You need to be on your guard for scam text messages, just as you need to be on your guard against malicious emails. All of the standard tips for dealing with phishing emails also apply to smishing:

  • Look at the source of the text message. For example, if Amazon always sends you a delivery alert from a specific number and a new message arrives in that conversation, that suggests it’s real. However, crooks can fake (spoof) an SMS number, just as they can spoof Caller ID on a phone.
  • Watch out for anything suspicious. If you receive a delivery alert for a new number, especially if you weren’t expecting delivery, that alert is potentially suspicious. We recommend that you avoid opening links in potentially unsafe text messages.
  • Avoid entering information after tapping a link in a text message. For example, if you receive a “fraud alert” that says it is from your bank, don’t press the link in the message and log in. Instead, go directly to your bank’s website or call your bank on the phone and ask if the alert message was legitimate.
  • Do not send sensitive information in response to strange texts.
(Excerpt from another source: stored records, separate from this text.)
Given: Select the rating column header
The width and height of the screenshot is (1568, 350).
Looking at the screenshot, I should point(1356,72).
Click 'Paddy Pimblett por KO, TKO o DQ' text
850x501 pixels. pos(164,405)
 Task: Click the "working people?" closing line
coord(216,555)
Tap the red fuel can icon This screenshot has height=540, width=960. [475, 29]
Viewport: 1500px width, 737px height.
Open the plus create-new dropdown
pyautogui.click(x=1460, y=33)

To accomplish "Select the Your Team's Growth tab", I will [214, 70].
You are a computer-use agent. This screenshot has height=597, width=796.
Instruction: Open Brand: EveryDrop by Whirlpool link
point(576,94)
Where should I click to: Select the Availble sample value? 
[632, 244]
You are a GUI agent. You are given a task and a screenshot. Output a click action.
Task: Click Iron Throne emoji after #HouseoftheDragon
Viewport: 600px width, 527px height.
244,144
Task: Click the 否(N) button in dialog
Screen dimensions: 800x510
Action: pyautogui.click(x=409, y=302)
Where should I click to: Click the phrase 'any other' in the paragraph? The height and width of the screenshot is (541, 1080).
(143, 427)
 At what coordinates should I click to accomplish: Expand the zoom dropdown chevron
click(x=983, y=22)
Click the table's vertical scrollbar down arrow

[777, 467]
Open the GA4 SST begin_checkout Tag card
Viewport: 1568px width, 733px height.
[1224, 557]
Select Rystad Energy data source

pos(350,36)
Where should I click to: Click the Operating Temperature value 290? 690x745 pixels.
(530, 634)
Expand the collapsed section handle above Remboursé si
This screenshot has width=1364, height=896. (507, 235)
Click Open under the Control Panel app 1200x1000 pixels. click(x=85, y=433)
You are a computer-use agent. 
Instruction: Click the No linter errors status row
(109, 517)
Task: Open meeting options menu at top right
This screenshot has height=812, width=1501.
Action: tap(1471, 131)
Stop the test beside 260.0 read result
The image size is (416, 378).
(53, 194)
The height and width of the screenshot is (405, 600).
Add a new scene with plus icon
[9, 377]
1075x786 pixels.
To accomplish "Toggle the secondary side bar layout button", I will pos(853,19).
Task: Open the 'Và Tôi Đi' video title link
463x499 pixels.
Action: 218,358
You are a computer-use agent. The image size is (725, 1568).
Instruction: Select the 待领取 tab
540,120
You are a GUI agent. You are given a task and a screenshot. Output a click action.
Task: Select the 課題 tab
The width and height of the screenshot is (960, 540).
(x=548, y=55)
Someone texting you pretending to be a legitimate business or sending a message like “Hey, this is your wife, I just got a new phone – what’s your social security number again?” It is a good idea to contact that company or person directly to make sure that you are not talking to an impersonator who is trying to cheat on you.
  • Watch out for things that are “too good to be true,” like “free” rewards that require your credit card number for some reason.
  • Do not download or install any software that has been sent to you by text or email.

How to block SMS spam

IPhones and Android phones allow you to automatically block text messages that contain spam. Just like blocking spam phone calls, you will install an application that contains a blacklist of suspected spammers. When you receive a message from one of these suspicious numbers, it will be automatically filtered.

If you receive a lot of spam text messages, we strongly recommend that you take action and proactively block them with such an app. If you only get a few spam messages, you can always manually block the number sending them on iPhone or Android. Just be careful and think twice before disclosing sensitive information.